▶ **YANG DIMINTA**:
Periksa apakah tiap pernyataan berikut sesuai dengan teks tentang uang di bawah. Jawab ya atau tidak untuk masing-masing, lalu kutip dengan tepat kata-kata dari teks yang menentukan jawabannya.
1. Paulus dikutip menyatakan bahwa orang yang tidak mau bekerja janganlah makan.
2. Teks memberi contoh seseorang yang mendapat uang 500 ribu.
3. Menurut teks, orang yang tidak bisa dipercayai dalam hal-hal kecil tetap akan masuk dalam perkara besar.

----- KUTIPAN TERPILIH

19 Agustus, 2011



Nah, bagaimana menjalankannya? Apa artinya tidak boleh cari uang? Jangan salah, Paulus menyatakan, “Jika seorang tidak mau bekerja, janganlah ia makan.”[i]

tapi ada beberapa prinsip sebagai kerangka berpikir:


a. Jangan pernah kuatir akan uang. 



Beribadahlah kepada Tuhan, maksudnya, layanilah Tuhan dengan baik, sekolahlah baik-baik, kerjalah baik-baik, pacaranlah baik-baik dengan yang seiman, hiduplah baik-baik, nanti Tuhan yang cukupkan dengan anugerah-Nya, karena Anda ternyata mendahulukan Tuhan daripada uang.



b. Uang adalah sesuatu yang Tuhan titipkan pada kita, untuk kita pertanggung jawabkan. 



Bertanggung jawablah semaksimal mungkin. Kalau tidak bertanggungjawab atas titipan Tuhan jadi semaunya… Misalnya dapat uang 100 ribu, ”Ah, ini semua uang saya, saya mau pakai uang untuk apa saja, terserah aku! Pokoke ini uangku.” Ini namanya salah konsep.


Kalau punya sikap seperti ini, sampai kapanpun tidak akan kaya. Ga kaya karena: Uang memang habis melulu dibelanjakan dengan tidak bijaksana. Yang lebih ngeri kalau Tuhan yang adalah sumber uang, tidak percayakan lagi kepadamu uang yang lebih besar. Tuhan tahu, kalau kamu dikasih lebih besar malah akan celaka!


Orang yang bisa dipercayai dalam hal-hal kecil, bisa dipercayai juga dalam hal-hal besar. Tetapi orang yang tidak bisa dipercayai dalam hal-hal kecil, tidak akan masuk dalam perkara besar.

----------
----- DATA YANG DIBERIKAN

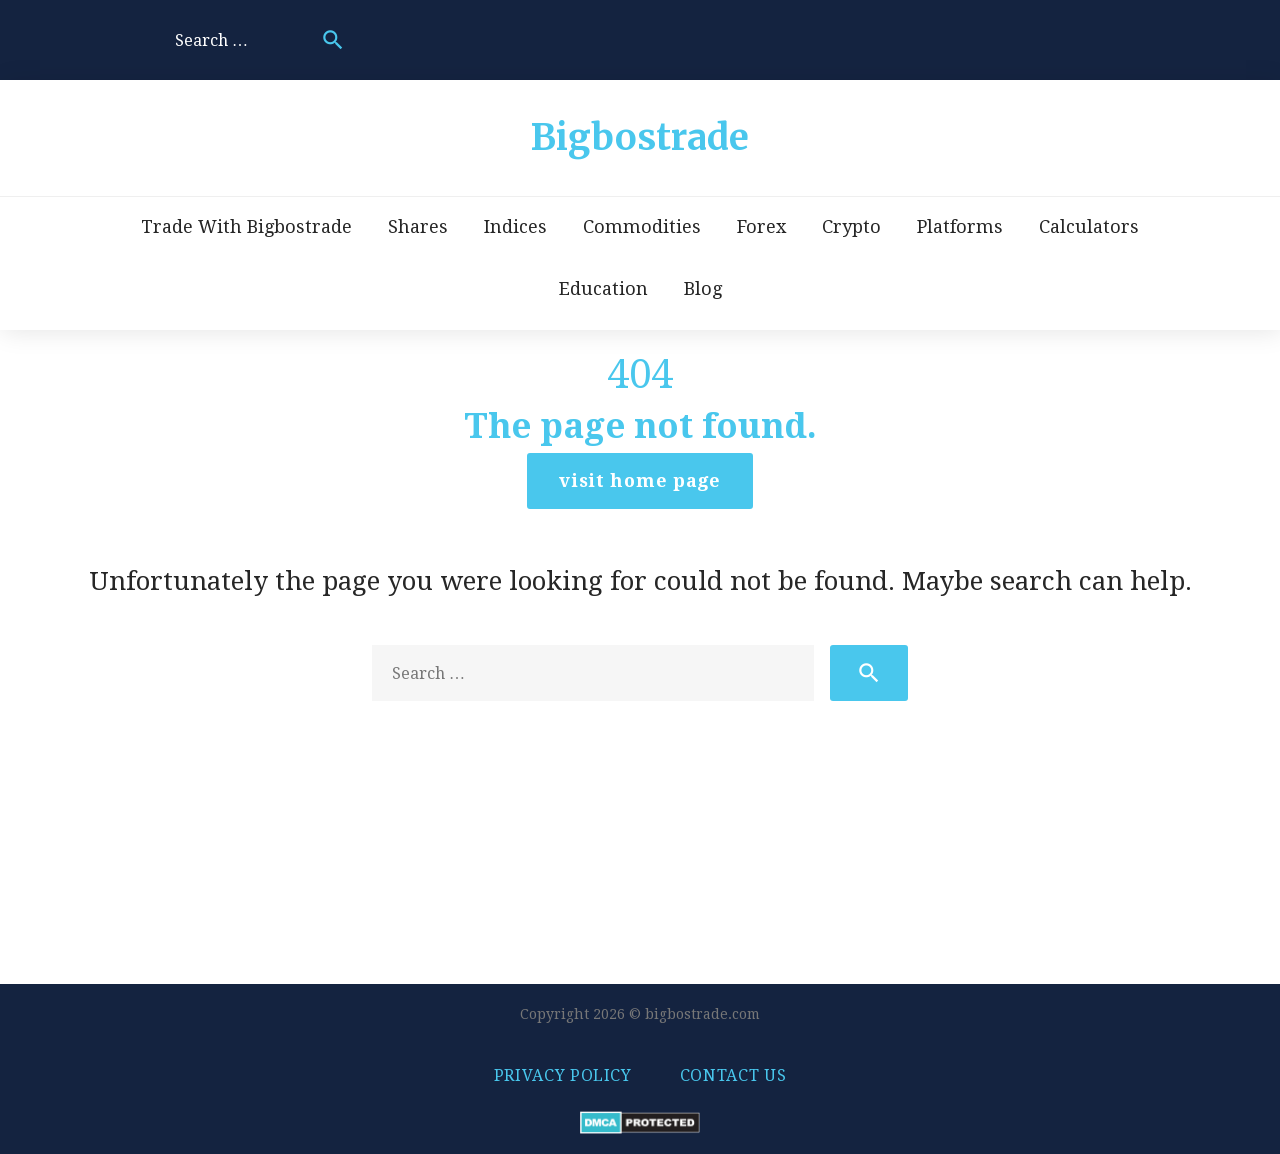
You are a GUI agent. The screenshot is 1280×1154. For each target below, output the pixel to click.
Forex (761, 226)
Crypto (851, 226)
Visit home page (640, 480)
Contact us (733, 1075)
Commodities (642, 226)
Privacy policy (563, 1075)
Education (603, 288)
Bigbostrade (640, 137)
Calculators (1089, 226)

----------

▶ **JAWABAN TUGAS**:
1. Ya: "Jika seorang tidak mau bekerja, janganlah ia makan."
2. Tidak: "Misalnya dapat uang 100 ribu"
3. Tidak: "orang yang tidak bisa dipercayai dalam hal-hal kecil, tidak akan masuk dalam perkara besar."